WHAT NEEDS TO BE DONE: Please convert the lines from the one containing "Task: Click the" through the end into a JSON list of strings, one string per line and no blank lines. Leave the pictures out of your answer.

DATA SECTION:

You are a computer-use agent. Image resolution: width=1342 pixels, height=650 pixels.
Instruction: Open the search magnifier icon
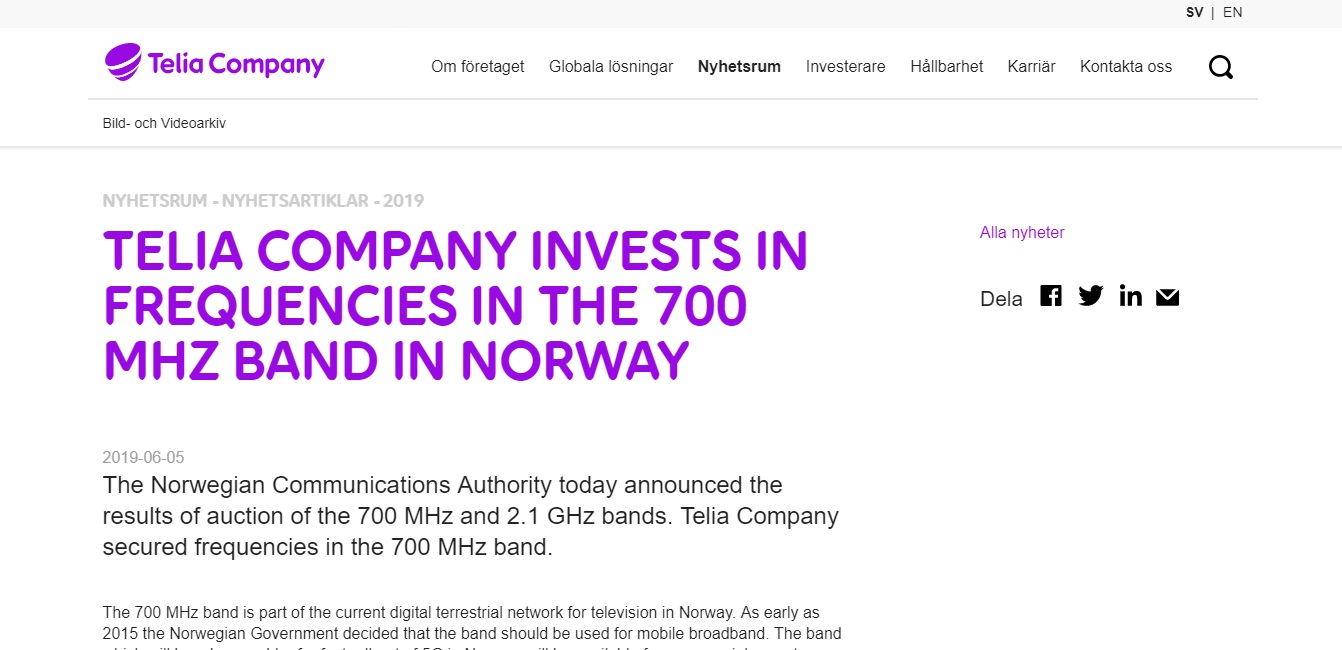tap(1220, 67)
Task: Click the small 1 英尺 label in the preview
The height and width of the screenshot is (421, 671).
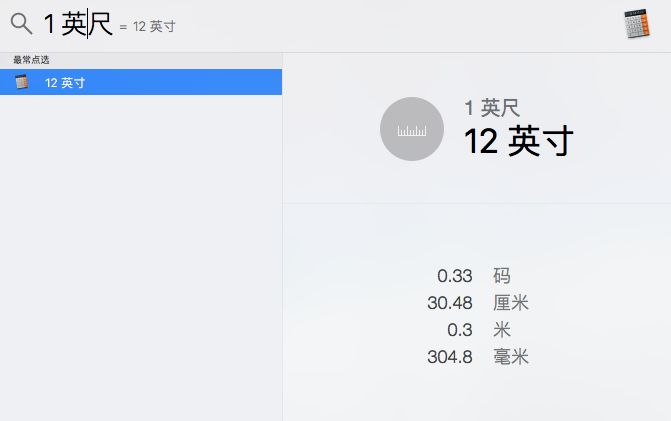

WRITTEN ANSWER:
[
  "Task: Click the small 1 英尺 label in the preview",
  "The height and width of the screenshot is (421, 671)."
]